• **Work request**:
The answer must consist of every line below that contains the word "Collapse".

[Dataset items]
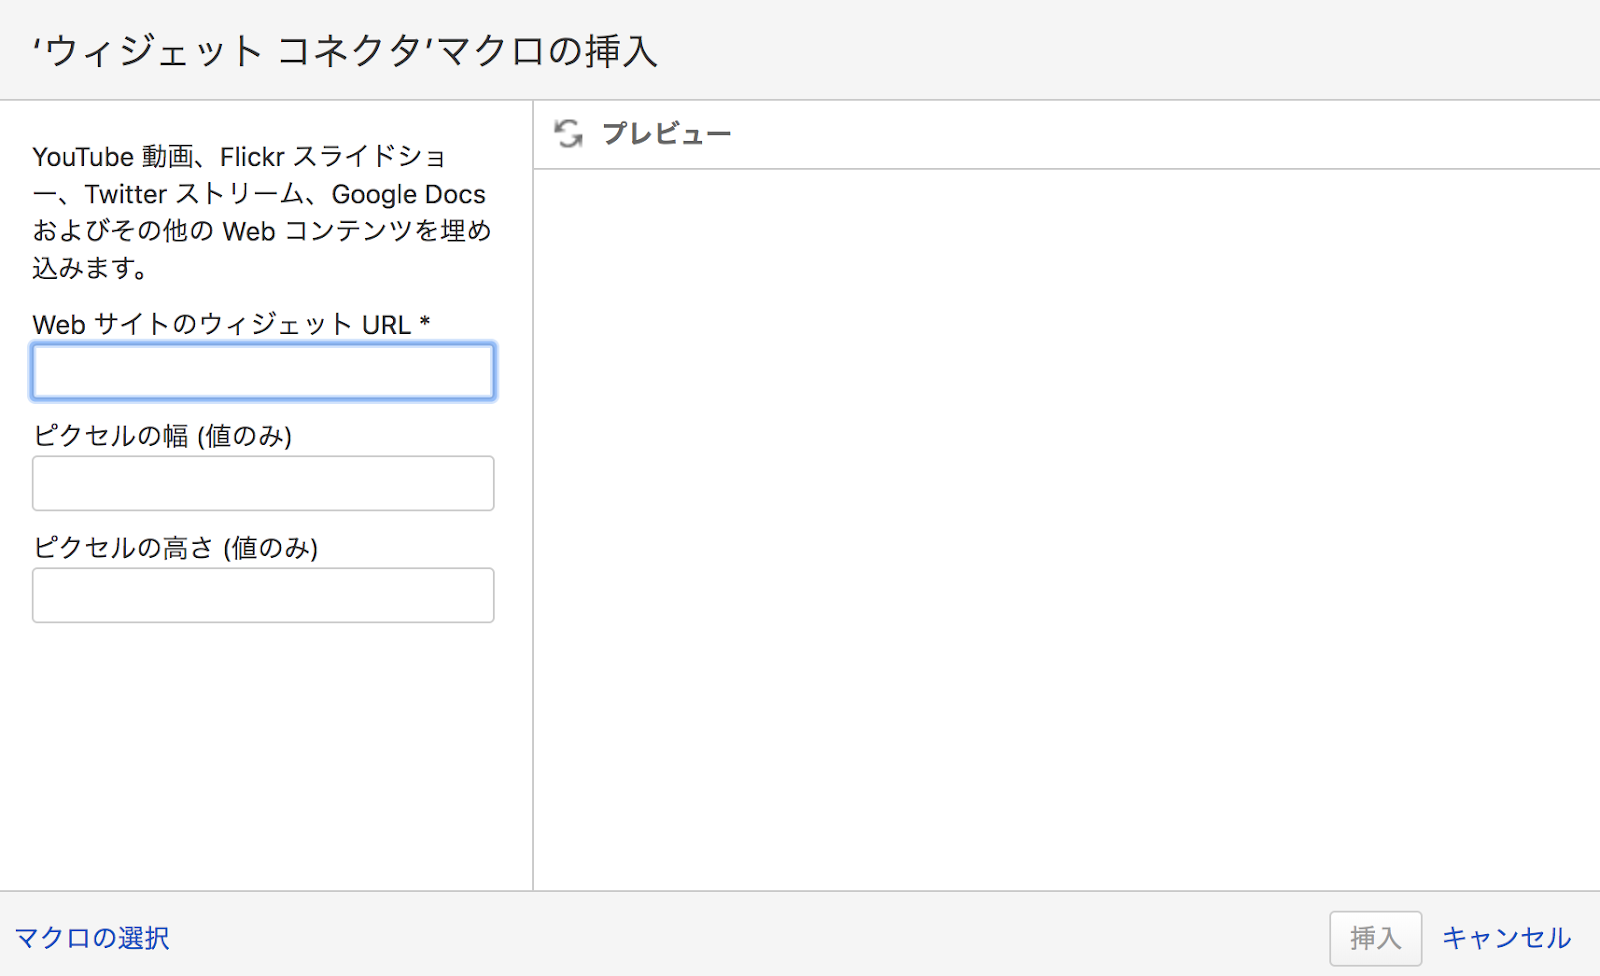Click the required asterisk beside URL label

pyautogui.click(x=425, y=322)
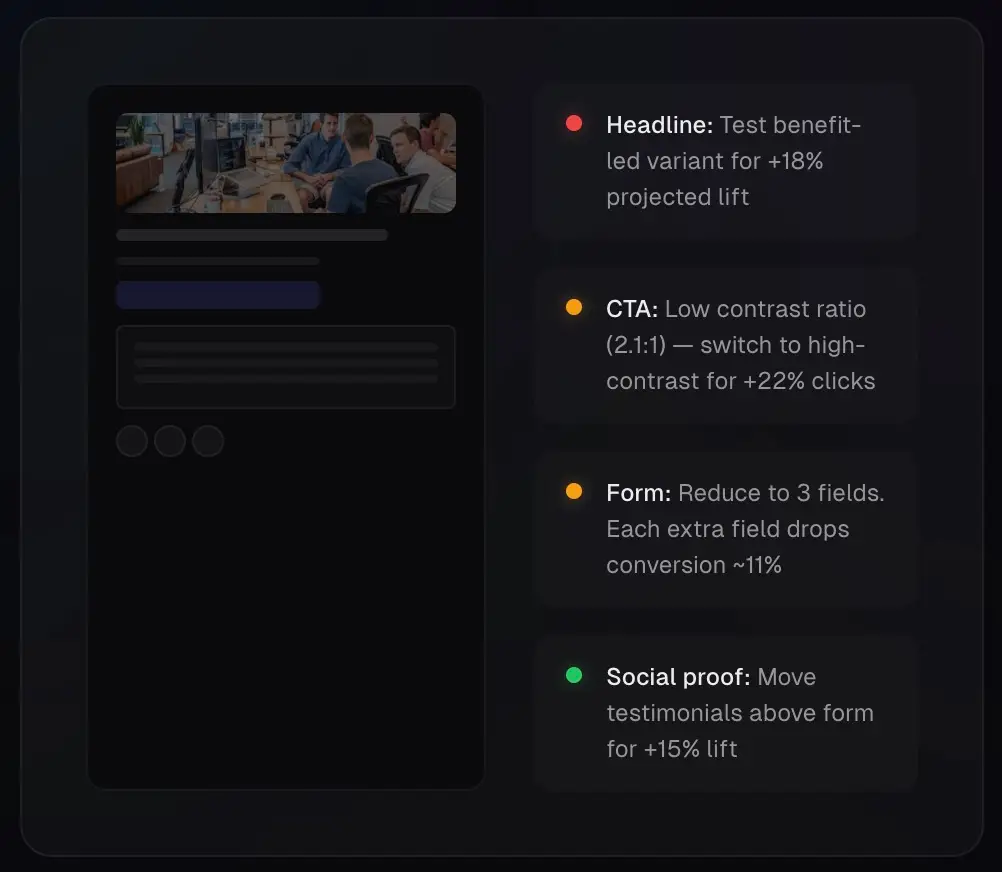This screenshot has width=1002, height=872.
Task: Click the orange Form warning dot
Action: [x=573, y=491]
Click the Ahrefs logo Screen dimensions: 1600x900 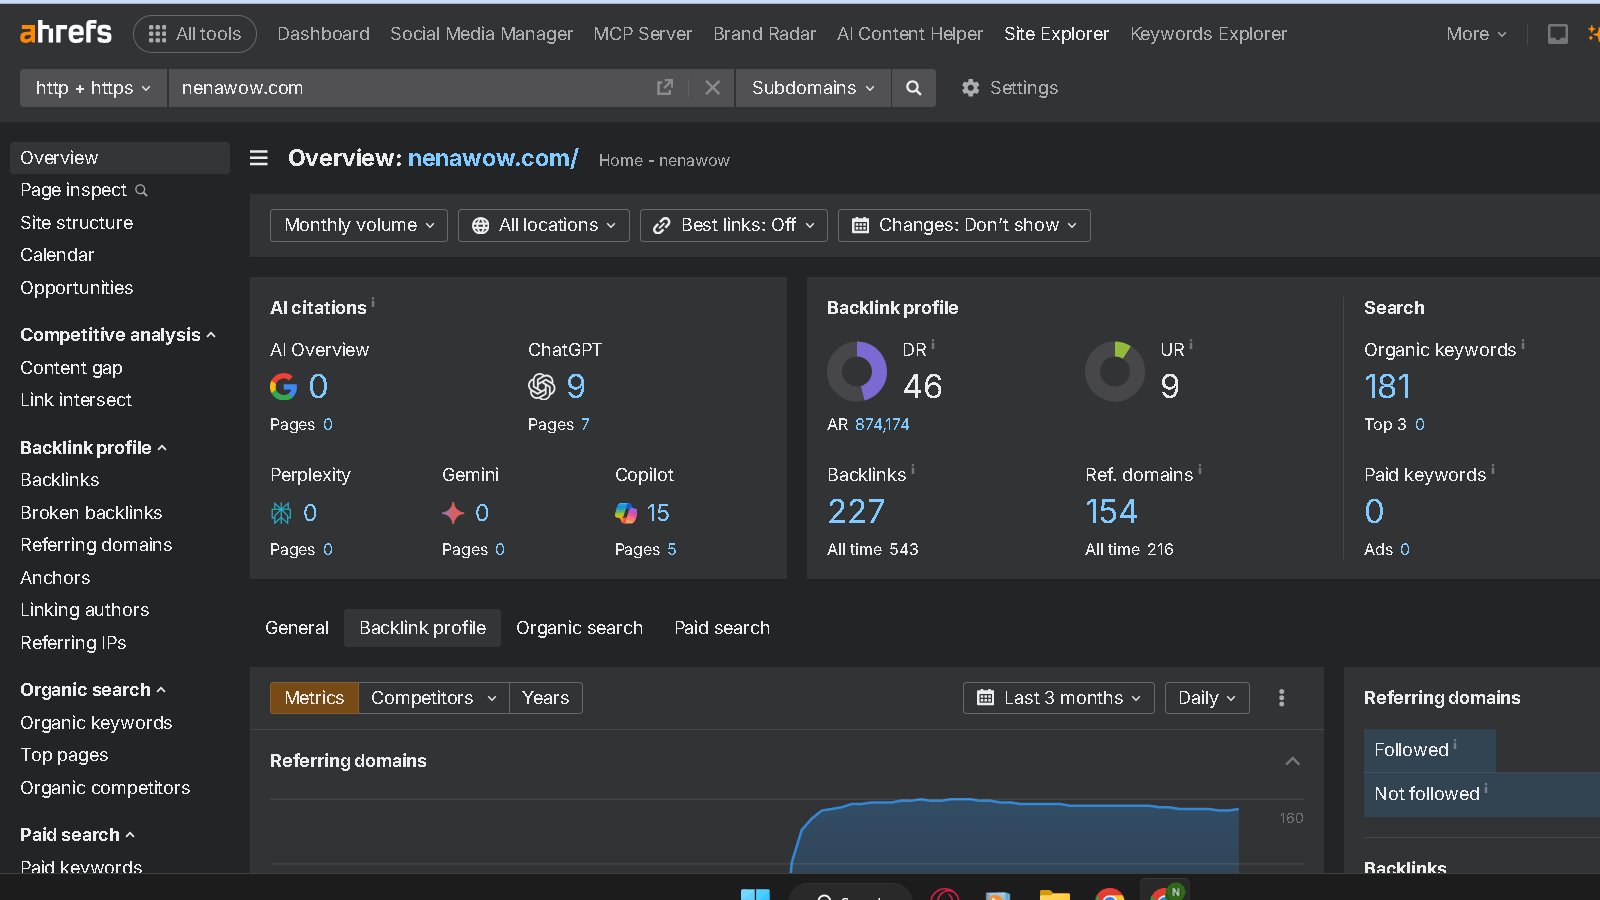(66, 33)
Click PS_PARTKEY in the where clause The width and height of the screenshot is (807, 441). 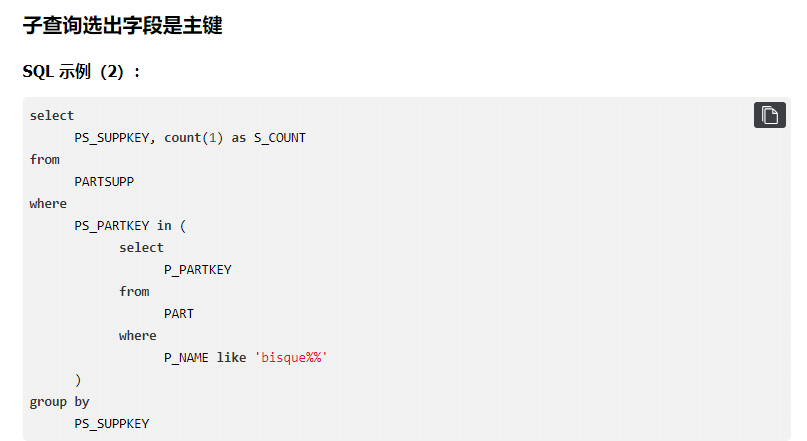[111, 226]
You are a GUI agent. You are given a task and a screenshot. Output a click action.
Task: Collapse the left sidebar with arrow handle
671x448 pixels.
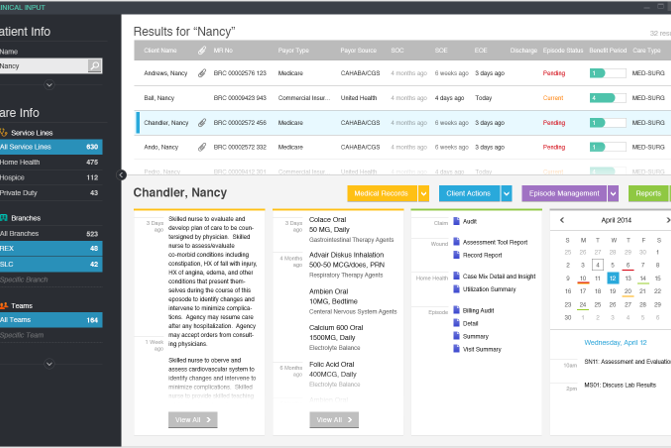coord(122,174)
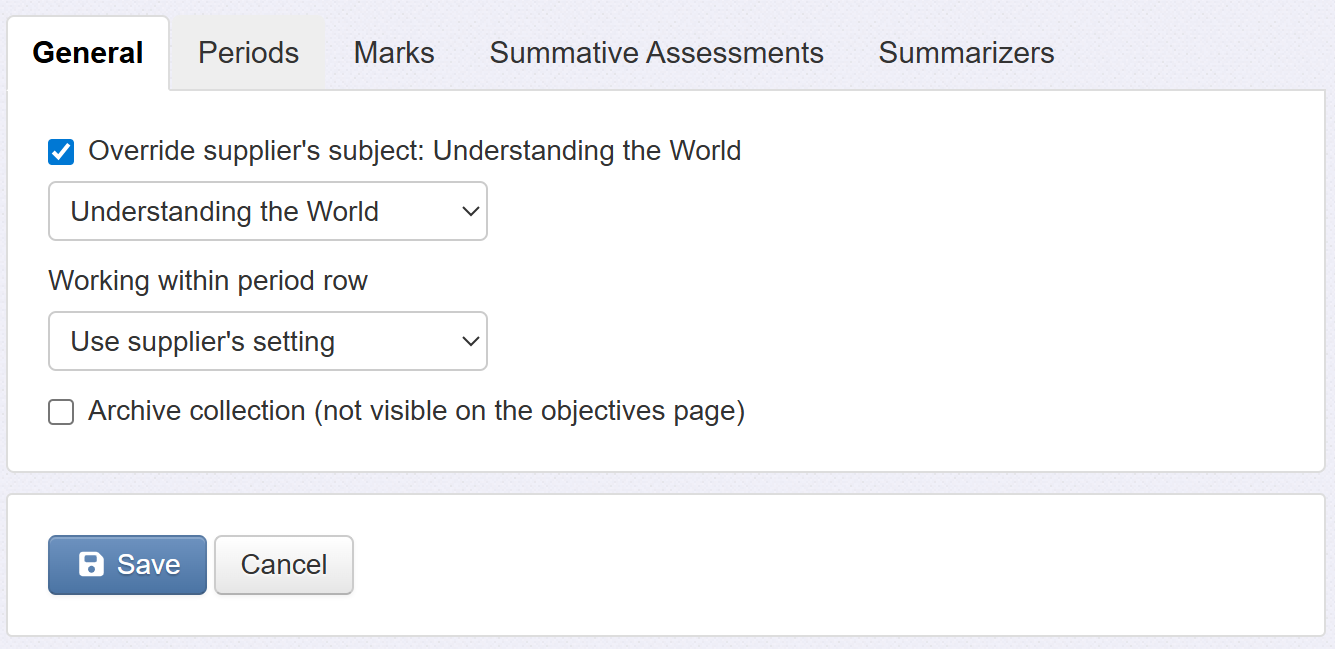This screenshot has width=1335, height=649.
Task: Click the 'Working within period row' label
Action: (208, 281)
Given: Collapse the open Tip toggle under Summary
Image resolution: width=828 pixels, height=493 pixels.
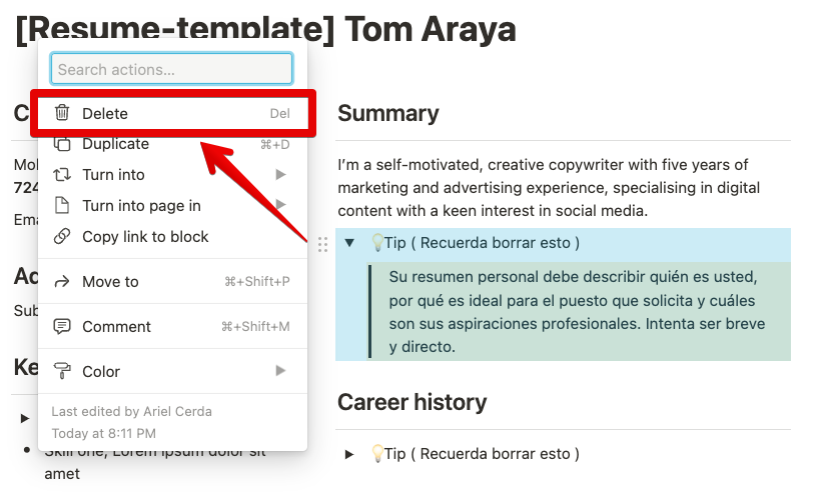Looking at the screenshot, I should tap(349, 243).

• **Written solution**:
Task: Collapse the left sidebar with arrow handle
Given: Collapse the open Tip toggle under Summary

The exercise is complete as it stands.